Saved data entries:
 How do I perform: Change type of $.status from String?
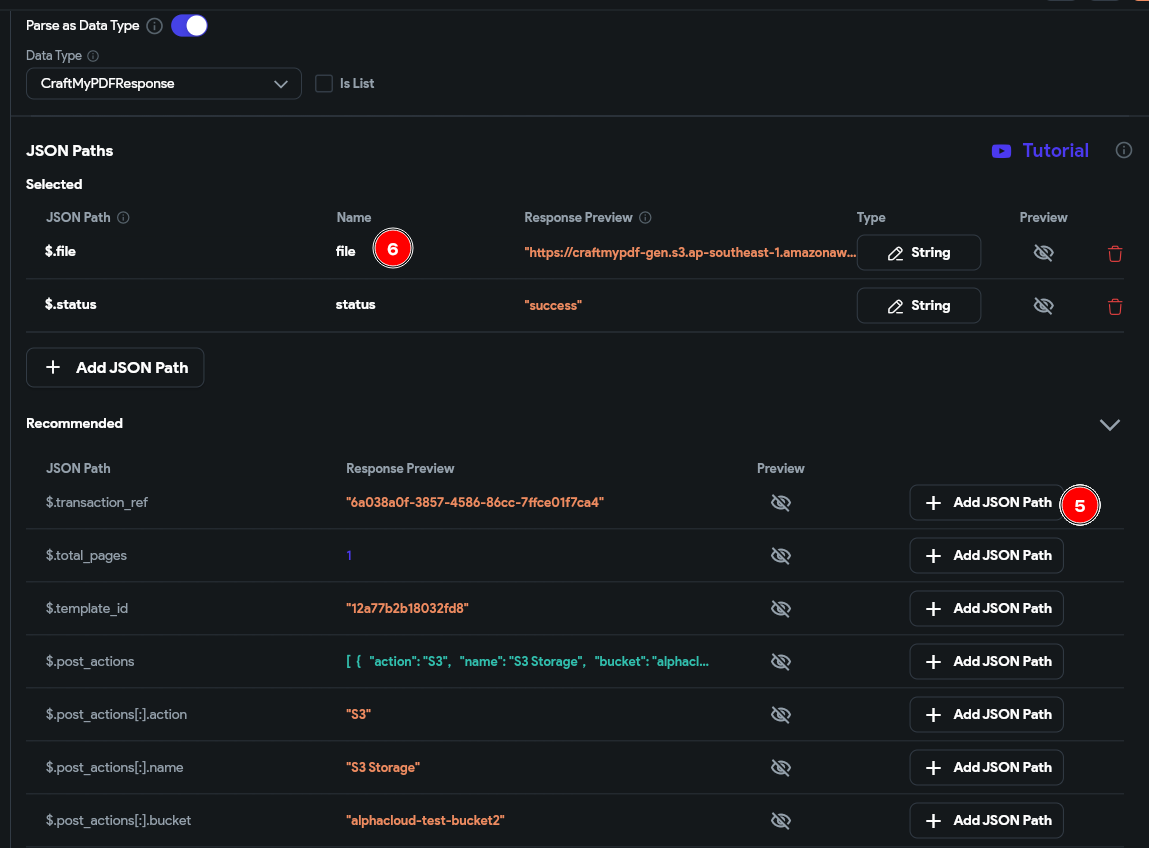[918, 306]
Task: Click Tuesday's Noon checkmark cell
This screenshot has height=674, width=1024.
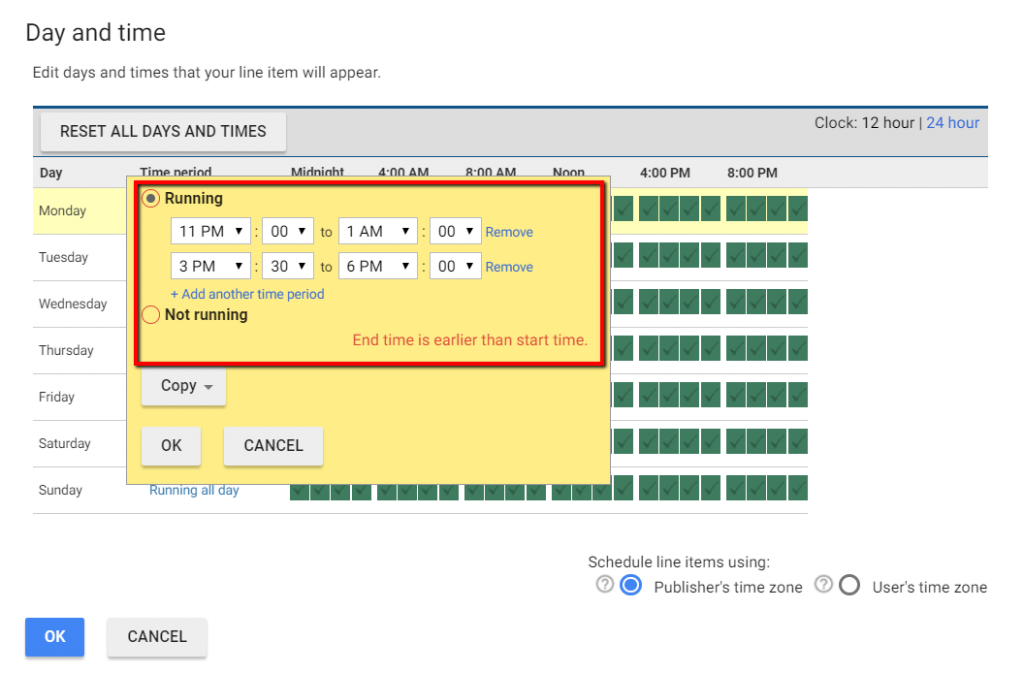Action: [x=563, y=255]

◆ **To do**
Only the text of the records is to be reproduced exactly; skip the pictures.

◆ **Task solution**
 How do I perform: Change type of $.status from String?
[918, 306]
Task: Click Tuesday's Noon checkmark cell
This screenshot has height=674, width=1024.
Action: [x=563, y=255]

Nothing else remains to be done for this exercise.